Sunday, November 29, 2009

Cutting off Black Taxi’s Fingers

Sun Zhongjie, a company driver for a construction company in Shanghai, set off to pick up a co-worked getting off work on the night of October 14. Along the way, he was stopped by a man in the street who was shivering, said he had been waiting for 1 hour for a taxi, and was trying to get somewhere urgently. As the location was along his route, Sun agreed to take the man.

A key aspect of this, from my perspective, is that it occurred in the former Nanhui District of Shanghai, now absorbed into the increasing massive Pudong (with a population of over 4 million by the end of 2009). This is an area often called a “suburb” by geographers of China—it is far from the city center, and outside the “Outer Ring Road”. These areas are often sparsely developed, and have their own “district” taxis that are not allowed inside the Ring roads. Further, a license plate, which in Shanghai 2009 goes for over 30,000 yuan at auctions, is much cheaper if one buys one that is valid outside the Outer Ring only. That, plus a cheap QQ automobile, selling for about 20,000 RMB, allows one to operate a business as a “black” (illegal and unlicensed, not paying taxes) taxi driver. This occurs not only in Nanhui, but in Minhang, Songjiang, Zhabei, and other areas far from the center of “urban” Shanghai.

**Written exercise**
Pick up the piece on black taxis in suburban Shanghai after its final sentence and keep writing it. The listing comes from a separate source with no tie to the piece on black taxis.

**Available data**
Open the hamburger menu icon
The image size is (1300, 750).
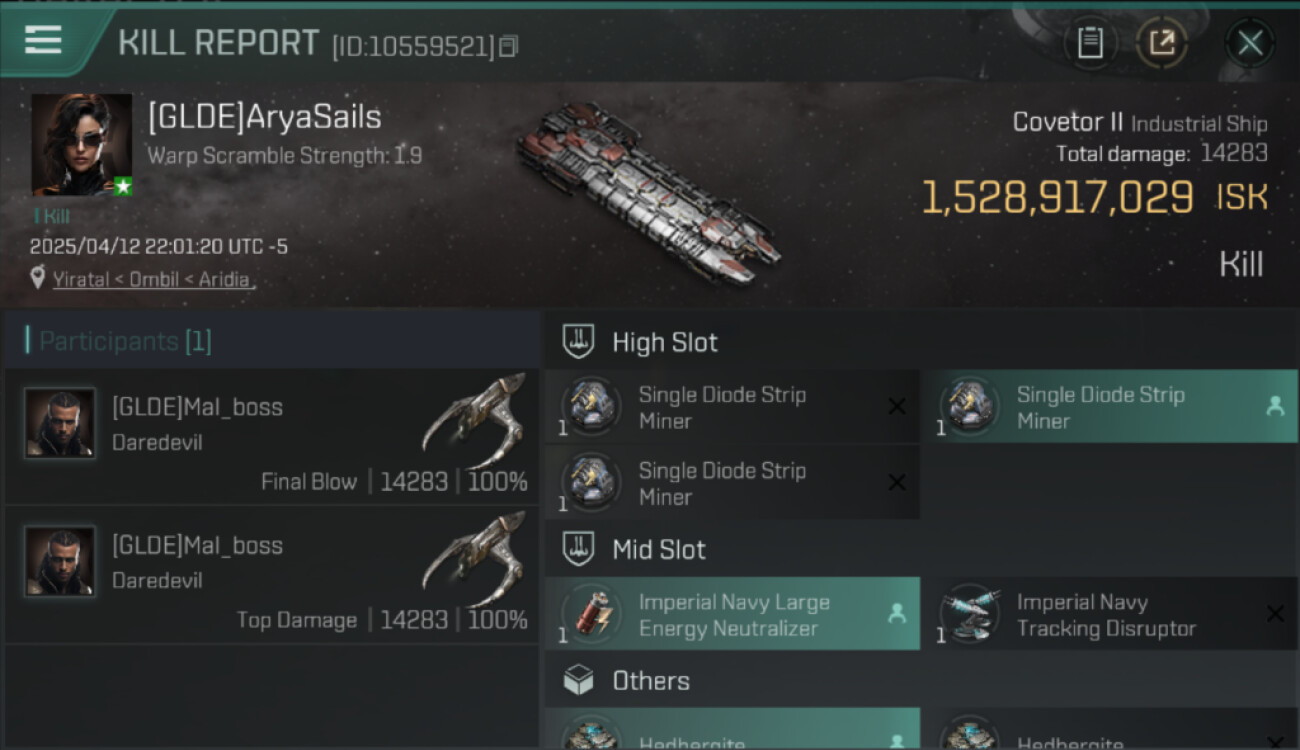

**Answer to this exercise**
Another key aspect of the context for this incident is a current drive to eliminate black taxis before the World Expo by the Shanghai government. On the news nightly there are stories and reports about how black taxis clog the roads and are difficult to catch (since the passenger does not admit they are paying the driver, and the driver doesn’t admit he [mostly male] is being paid to drive.

Hence the method for catching black taxi drivers is to “fish” (diaoyu) for them. Typically, this means an enforcement officer will “hire” a taxi to take him somewhere, sometimes the traffic enforcement station, then pay the driver. After which, the officer arrests the driver and fines them 10,000 RMB.

On October 14, Sun was not a black taxi and did not solicit his rider. Instead, the passenger rode with Sun for a few kilometers, then threw money at him and took his keys. The company van was impounded in lieu of the fine.

Sun was distraught. At his dorm that night, to prove his innocence, he cut off his little finger.

The fallout has been a backlash against this type of “fishing” enforcement (it is literally fishing, 钓鱼, in Chinese but can be translated as entrapment in English).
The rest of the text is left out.